In Search of Solid Ground is the second studio album by American rock band Saosin, released on September 8, 2009 through Virgin Records. Recording sessions for the album saw Saosin recording with multiple producers such as Butch Walker, John Feldman, and Lucas from Matt Squire's production team. Five songs off the album were self-produced by the band's guitarist Beau Burchell and bass guitarist Chris Sorenson. The album is also the last release to feature former lead vocalist Cove Reber and guitarist Justin Shekoski.

Background

PacSun hosted a listening party at 5pm in every PacSun store to hear the full album on September 7, 2009.  The song "Why Can't You See" was made available on Last.fm. The full album was released in Japan on September 1, 2009 with the bonus track "You Never Noticed Me." The album was put on  MySpace on September 4. The B-side "Move Slow" is included on the NCIS: Soundtrack – Vol. 2, which was released on November 3, 2009.
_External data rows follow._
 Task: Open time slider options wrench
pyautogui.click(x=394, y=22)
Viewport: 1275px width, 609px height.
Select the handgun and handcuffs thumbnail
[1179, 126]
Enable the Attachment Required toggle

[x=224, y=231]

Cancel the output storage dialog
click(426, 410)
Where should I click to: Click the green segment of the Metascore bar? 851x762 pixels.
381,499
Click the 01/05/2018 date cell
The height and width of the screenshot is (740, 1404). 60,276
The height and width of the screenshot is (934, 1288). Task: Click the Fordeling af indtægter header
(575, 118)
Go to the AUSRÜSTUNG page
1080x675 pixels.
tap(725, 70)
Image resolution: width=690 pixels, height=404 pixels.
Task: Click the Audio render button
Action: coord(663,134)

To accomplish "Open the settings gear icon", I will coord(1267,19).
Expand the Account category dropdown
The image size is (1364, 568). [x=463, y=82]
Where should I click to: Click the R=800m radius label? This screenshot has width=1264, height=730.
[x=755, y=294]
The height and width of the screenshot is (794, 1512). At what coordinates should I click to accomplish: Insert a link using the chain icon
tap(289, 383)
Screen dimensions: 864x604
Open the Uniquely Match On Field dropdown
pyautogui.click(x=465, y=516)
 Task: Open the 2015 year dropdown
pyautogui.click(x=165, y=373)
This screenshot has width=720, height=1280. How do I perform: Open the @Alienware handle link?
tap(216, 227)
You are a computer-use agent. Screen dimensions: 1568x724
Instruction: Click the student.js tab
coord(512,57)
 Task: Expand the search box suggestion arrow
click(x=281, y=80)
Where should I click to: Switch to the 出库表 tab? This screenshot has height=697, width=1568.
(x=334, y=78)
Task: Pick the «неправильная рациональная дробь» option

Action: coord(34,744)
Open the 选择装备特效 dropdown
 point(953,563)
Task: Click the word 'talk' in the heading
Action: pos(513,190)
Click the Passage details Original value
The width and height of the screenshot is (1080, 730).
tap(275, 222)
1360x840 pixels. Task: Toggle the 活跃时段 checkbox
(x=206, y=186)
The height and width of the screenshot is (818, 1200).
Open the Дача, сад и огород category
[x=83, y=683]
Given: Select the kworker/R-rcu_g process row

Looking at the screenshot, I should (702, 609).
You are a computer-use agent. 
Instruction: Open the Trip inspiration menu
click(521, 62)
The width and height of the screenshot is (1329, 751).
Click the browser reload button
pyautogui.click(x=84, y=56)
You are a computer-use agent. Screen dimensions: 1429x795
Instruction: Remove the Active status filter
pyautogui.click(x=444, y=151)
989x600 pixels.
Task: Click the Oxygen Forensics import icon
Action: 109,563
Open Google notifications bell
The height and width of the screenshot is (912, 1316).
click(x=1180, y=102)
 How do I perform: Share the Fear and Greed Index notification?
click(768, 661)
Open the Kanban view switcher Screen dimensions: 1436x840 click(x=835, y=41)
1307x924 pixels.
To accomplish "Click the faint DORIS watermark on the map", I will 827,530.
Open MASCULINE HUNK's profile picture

Reception of the album has been divided amongst fans due to the change in style.
The album was removed from iTunes for unknown reasons, but it was made available again sometime in early 2012.

Artwork

The original album artwork was revealed on July 13, 2009 by Alternative Press. The cover was immediately met with a negative reaction from fans causing Saosin to reevaluate their decision two days before the album was pressed. The band attempted to create something "high concept" with the original art, but the negative reaction helped the band realize that they "always keep things simple and strong and let the music speak for itself."

Music

Three of the songs on the album are re-recordings of tracks from The Grey EP (2008). "I Keep My Secrets Safe" is a re-recording of "Keep Secrets". "Why Can't You See?" keeps the title of the song from the EP, and "The Worst of Me" is "Love Maker", the new name taken from a line in the chorus of the song.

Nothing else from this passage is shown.